PROMPT: Starting at the line with "Виктор Руденко (93, 1753)" and going on through the line with "Откровение (83, 688)", reproduce each line in the records below exactly and nothing more.

EXERCISE INPUT:
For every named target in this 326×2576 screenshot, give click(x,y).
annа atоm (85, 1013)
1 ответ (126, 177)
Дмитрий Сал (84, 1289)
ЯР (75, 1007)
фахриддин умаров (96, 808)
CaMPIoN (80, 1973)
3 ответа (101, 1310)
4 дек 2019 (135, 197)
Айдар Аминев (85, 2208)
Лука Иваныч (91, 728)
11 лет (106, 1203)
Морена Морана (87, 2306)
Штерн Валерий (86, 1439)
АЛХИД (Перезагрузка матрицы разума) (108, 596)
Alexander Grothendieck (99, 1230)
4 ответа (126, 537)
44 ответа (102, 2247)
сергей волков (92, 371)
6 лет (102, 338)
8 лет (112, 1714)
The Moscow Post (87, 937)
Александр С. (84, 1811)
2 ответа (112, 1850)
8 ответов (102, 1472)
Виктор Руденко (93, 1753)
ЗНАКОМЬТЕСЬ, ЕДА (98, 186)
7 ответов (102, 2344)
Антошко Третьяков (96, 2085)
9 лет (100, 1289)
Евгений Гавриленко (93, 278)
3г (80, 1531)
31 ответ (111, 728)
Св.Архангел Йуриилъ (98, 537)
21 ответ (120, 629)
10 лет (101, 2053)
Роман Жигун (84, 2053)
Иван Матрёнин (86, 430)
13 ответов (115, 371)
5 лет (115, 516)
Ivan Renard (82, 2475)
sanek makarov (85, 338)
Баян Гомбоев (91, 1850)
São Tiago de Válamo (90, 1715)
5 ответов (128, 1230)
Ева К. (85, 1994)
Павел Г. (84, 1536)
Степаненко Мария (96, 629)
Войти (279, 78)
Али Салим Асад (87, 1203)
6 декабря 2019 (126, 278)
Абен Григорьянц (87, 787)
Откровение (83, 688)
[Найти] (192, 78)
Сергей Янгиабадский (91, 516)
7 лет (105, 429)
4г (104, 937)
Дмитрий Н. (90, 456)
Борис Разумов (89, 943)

EXERCISE RESPONSE:
Виктор Руденко (93, 1753)
ЗНАКОМЬТЕСЬ, ЕДА (98, 186)
7 ответов (102, 2344)
Антошко Третьяков (96, 2085)
9 лет (100, 1289)
Евгений Гавриленко (93, 278)
3г (80, 1531)
31 ответ (111, 728)
Св.Архангел Йуриилъ (98, 537)
21 ответ (120, 629)
10 лет (101, 2053)
Роман Жигун (84, 2053)
Иван Матрёнин (86, 430)
13 ответов (115, 371)
5 лет (115, 516)
Ivan Renard (82, 2475)
sanek makarov (85, 338)
Баян Гомбоев (91, 1850)
São Tiago de Válamo (90, 1715)
5 ответов (128, 1230)
Ева К. (85, 1994)
Павел Г. (84, 1536)
Степаненко Мария (96, 629)
Войти (279, 78)
Али Салим Асад (87, 1203)
6 декабря 2019 (126, 278)
Абен Григорьянц (87, 787)
Откровение (83, 688)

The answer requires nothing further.